Hunnigan got to her tiptoes —giving her chaste, but quite lovely, body an opportunity for appraisal— reached above her cabinets and came down with another handful of paper. "Ah, here it is. We managed to get a copy of his military service records."

He took the dossier and flipped it open. Nineteen year-old Christopher Alan Redfield, Flight Officer with the Ninety-Fourth Pursuit Squadron, glared at him from the official photograph. Redfield had a scrape on his chin, and one eye was slightly swollen. The thug's expression didn't match the boyish roundness of the face to which it was married, and the boyish face didn't match the officer's forage cap cocked above it. Everything about the man looked stitched together, as if he was assembled from whatever parts were unclaimed.
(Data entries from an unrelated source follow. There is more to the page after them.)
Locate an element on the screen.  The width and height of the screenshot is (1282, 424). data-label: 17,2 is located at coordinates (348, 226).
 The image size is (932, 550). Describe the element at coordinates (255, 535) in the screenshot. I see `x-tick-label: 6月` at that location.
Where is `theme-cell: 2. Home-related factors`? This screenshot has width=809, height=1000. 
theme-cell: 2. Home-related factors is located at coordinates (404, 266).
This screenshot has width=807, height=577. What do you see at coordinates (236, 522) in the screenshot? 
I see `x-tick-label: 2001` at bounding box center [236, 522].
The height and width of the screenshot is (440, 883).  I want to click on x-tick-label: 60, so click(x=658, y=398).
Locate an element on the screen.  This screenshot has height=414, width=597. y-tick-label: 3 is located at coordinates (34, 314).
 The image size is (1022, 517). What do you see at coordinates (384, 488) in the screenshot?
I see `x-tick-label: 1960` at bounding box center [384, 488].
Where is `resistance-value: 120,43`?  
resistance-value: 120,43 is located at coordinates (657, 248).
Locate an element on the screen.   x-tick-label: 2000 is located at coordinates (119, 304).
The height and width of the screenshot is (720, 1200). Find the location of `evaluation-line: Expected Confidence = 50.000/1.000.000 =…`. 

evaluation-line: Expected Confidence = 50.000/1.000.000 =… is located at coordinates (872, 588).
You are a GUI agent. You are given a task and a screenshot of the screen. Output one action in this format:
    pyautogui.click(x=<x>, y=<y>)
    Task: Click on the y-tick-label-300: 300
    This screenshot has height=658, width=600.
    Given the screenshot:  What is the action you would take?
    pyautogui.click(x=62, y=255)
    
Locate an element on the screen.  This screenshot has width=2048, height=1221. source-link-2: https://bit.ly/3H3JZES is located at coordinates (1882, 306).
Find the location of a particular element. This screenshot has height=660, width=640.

"…Flew thirty-seven escort sorties with C-Flight… no confirmed kills." He glanced at Hunnigan. "So at least we don't have to worry about him shooting anyone." He leafed through the decidedly lacklustre specifics of Redfield's combat record. "Oh hey, that's fun. He spent six months in the stockade for assaulting a superior officer. They took away his commission. Hello, dishonourable discharge."

"We've decided that Mister Redfield isn't the type who can afford a casino on his own," Hunnigan said.

"So, you want me to sniff around a bit, find out who's bankrolling him."

"We can't think of anyone better suited for the job."

"Well thanks." He handed her back the clipping. "Anything else I should know?"

Hunnigan straightened in her chair. "He has a sister."

Leon raised an eyebrow.


The ride home proved much more comfortable. The cab was newer, cleaner and had heat. The hack —a jumpy little Mexican with jumpy little eyes— took no interest in him, and there was good music on the radio.

And yet he was anything but comfortable. He felt like ten year-old Leon Scott, fidgeting in catechism while the fleeting Chicago summer bloomed outside. He knew he should take the cab back to The Umbrella. He should put on his fresh suit and pound a few Rusty Nails with the afternoon fossils at the lounge. He should eat a T-Bone, have Carlos fetch the Jaguar and do a reconnaissance of Chris Redfield's fine establishment. He definitely should introduce himself to a certain Claire Marie Redfield.

He knew these things, just as he knew that The Lord was in heaven, tallying every transgression, itemising every vice. And in typical Leon Kennedy form, he would ignore these axioms and resign himself to his base urge.

That ivory-skinned masturbation. Every word a lie. Every bone, sinew, and fibre was borne of deceit.

The cab passed a street vendor selling frostbitten flowers in cellophane placentas. Front and center among the sagging roses and chrysanthemums was a newer batch of Asiatic Lilies.

And he knew just where his Asiatic Lily was waiting. Le Papillion lingered on the other side of city limits, just outside of Paradise, peddling her supple narcotic.

"Hey, Champ." Leon tapped the hack's shoulder.

The hack's eyes pinballed to the rearview.

"Change of plans. Drop me off at the corner of Tropicana and Audrie.

The hack threw him a knowing smile before turning the cab southbound.